Try me

An Introduction to You

There are two parts to the document of yourself. The first is who you think you are and who you have been. The second is who you think you’ll be and what is likely to make or break that outcome. Spoiler, this page is going to ask you to write. Twice. If you want to read, feel free to check out an essay on the second task, here.

1. Is your life guided by you?

This is not a philosophy prompt. It’s a question-mark in front of your living self. It is there your whole life, to be answered as clearly as you can as soon as you can. The best thing to do is to take a stab at it right now. Update, work on, revise it later if you like, but now is what’s important.

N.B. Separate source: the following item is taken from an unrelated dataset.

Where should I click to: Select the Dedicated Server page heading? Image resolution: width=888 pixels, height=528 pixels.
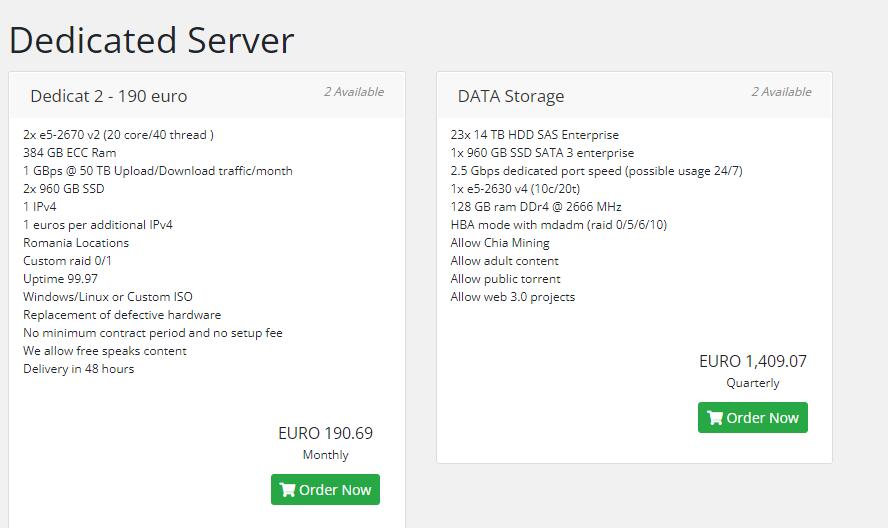point(152,40)
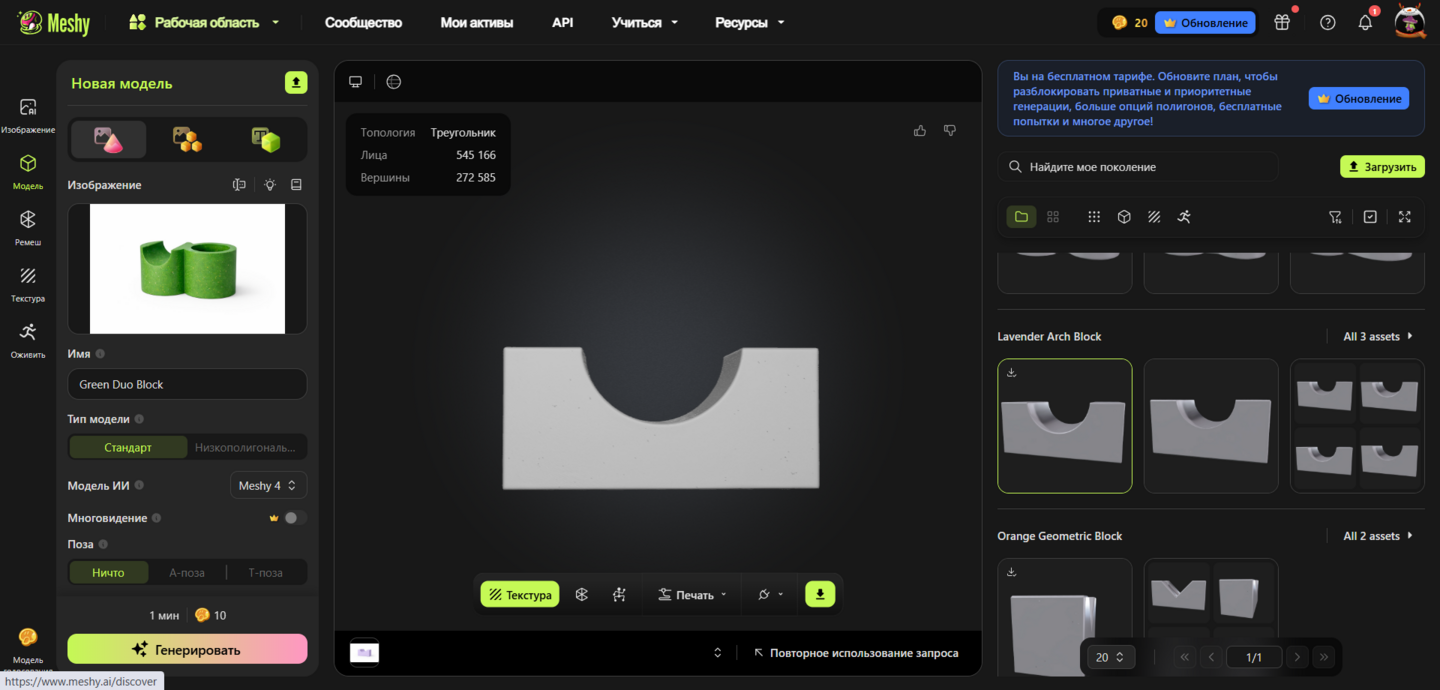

Take 20 minutes to produce 250 words.

Those words should say something about these questions:

  • Are you aware of who you are?
  • What you stand for?
  • If you were suddenly in a coma, what is it you would need your closest people to know?
  • Where do you come from?
  • What matters?

Whether your self is absolutely clear or not, now is a great time to take stock.

  1. Open any text editor, and watch the clock: 20 minutes.
  2. Have at it. Write 250 words, and if there’s time, edit them.
  3. Stop when 20 minutes of your life has passed. You’ve got other important things to do besides think.
  4. Save that document. It’s your life, however rough, or biased by what you just ate or thought you were going to do on the internet.

welcome to your life

Nothing is different. Except that you’ve just begun the process of identifying, and changing your life into whatever you want it to be.

The next step? Live some of your life.

Another day, revisit this 250 in another 20 minute session. Update it.

Notice what you thought the first time, and what you newly realize is important. You’re learning about yourself. You’re learning the difference between who you are before you started learning. You’re on the road to mastering the most important study of your life: yourself.

2. Bet your life

Where are you going? The last 250 words describe your life up until now, as if you died right in this moment and needed a summary. Now I want you to imagine the ideal outcome. You live a long healthy life. What happens in that life?

For a more elaborate introduction to this approach, check out the anecdotal essay, here.

I’ll spare you the fun plot-twists you’d get when we do this in a live session. Make sure your 250 words addresses three points:

  1. Your ideal outcome. A dream of who, where you are, and how you live.
  2. What you will do to change who you are now, in order to get there.
  3. Who you will be if you fail to get there, and what the most likely reason(s) is that cause you to fail.